In early February, Prime Minister Ahmet Davutoglu unveiled a "master plan" for the southeast, which included some political and social measures but focused mainly on economic steps to create jobs and resuscitate local economies, including the postponement of debt repayment and new loans for shopkeepers, farmers and industrialists. However, almost two months on, the government has yet to take action on the plan, while clashes, curfews and devastating security operations continue in the region.

In earlier measures designed to assist young people, the government announced special loans for young entrepreneurs and financial aid for those who get married, including state funding for a savings scheme known as a “dowry account.”

Critics, however, say such measures are unrealistic and superficial given the rampant unemployment among young people. According to senior CHP member Erdogan Toprak, the army of jobless youths constitutes a “serious potential” of recruitment for terrorist groups, which the government could hardly stamp out with its current measures. “They are deluding young people with unrealistic promises like dowry accounts and marriage loans. With what money is a jobless youth supposed to open a dowry account and save money for three years? Doesn’t this amount to mocking the youth?” Toprak said in a statement earlier this month.

In its most recent step to create jobs for the young, the government drafted legislation to recruit 15,000 new police officers and authorize the Directorate General of Police to seek more if needed.
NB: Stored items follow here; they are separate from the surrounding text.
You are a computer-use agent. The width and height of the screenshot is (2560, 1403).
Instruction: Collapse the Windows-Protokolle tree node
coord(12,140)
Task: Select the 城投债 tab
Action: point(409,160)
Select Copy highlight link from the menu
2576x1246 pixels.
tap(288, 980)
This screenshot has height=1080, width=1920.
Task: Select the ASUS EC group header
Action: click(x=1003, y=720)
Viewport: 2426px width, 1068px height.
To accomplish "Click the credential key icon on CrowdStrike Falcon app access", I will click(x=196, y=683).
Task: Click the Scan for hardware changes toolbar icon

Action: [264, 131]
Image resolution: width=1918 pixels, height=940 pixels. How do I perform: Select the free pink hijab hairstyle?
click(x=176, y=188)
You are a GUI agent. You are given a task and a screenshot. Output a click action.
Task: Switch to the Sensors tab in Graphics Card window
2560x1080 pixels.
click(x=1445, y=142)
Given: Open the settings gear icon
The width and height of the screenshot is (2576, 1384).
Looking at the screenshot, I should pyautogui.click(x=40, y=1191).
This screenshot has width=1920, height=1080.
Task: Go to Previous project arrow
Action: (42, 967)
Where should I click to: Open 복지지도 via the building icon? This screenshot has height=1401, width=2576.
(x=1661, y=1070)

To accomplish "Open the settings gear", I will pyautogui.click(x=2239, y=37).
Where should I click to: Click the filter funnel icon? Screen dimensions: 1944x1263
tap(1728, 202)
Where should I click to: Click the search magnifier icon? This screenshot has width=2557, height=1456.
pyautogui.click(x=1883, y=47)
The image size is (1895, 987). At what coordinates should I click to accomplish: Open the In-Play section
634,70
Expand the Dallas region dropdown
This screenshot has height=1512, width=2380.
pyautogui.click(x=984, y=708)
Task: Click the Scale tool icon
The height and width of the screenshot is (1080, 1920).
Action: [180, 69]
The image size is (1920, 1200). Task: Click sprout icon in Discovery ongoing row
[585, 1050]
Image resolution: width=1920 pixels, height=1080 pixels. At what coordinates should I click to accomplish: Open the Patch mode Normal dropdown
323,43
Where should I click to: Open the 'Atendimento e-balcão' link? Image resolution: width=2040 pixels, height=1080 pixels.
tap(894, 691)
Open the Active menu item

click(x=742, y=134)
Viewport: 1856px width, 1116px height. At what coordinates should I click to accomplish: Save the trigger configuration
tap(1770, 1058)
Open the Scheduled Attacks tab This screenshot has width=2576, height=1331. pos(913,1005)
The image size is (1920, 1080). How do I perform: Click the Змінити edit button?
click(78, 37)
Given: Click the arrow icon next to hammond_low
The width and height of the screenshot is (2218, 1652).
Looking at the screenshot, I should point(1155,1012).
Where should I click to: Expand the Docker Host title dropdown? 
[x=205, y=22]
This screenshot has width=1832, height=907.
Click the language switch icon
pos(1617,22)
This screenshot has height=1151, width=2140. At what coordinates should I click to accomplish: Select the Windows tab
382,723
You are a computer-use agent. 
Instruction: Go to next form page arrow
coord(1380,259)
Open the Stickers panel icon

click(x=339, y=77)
Cem Kilic, a professor of labor economics at Ankara’s Gazi University, notes that Turkey tops the Organization for Economic Cooperation and Development (OECD) list in terms of "idle youths" who are neither employed nor enrolled in any educational or training program. Over 31% of Turkish youths in the 15-19 age group fall into this category, more than double the OECD average. Kilic warns that the problem represents a time bomb ticking for a social explosion unless urgent measures are taken.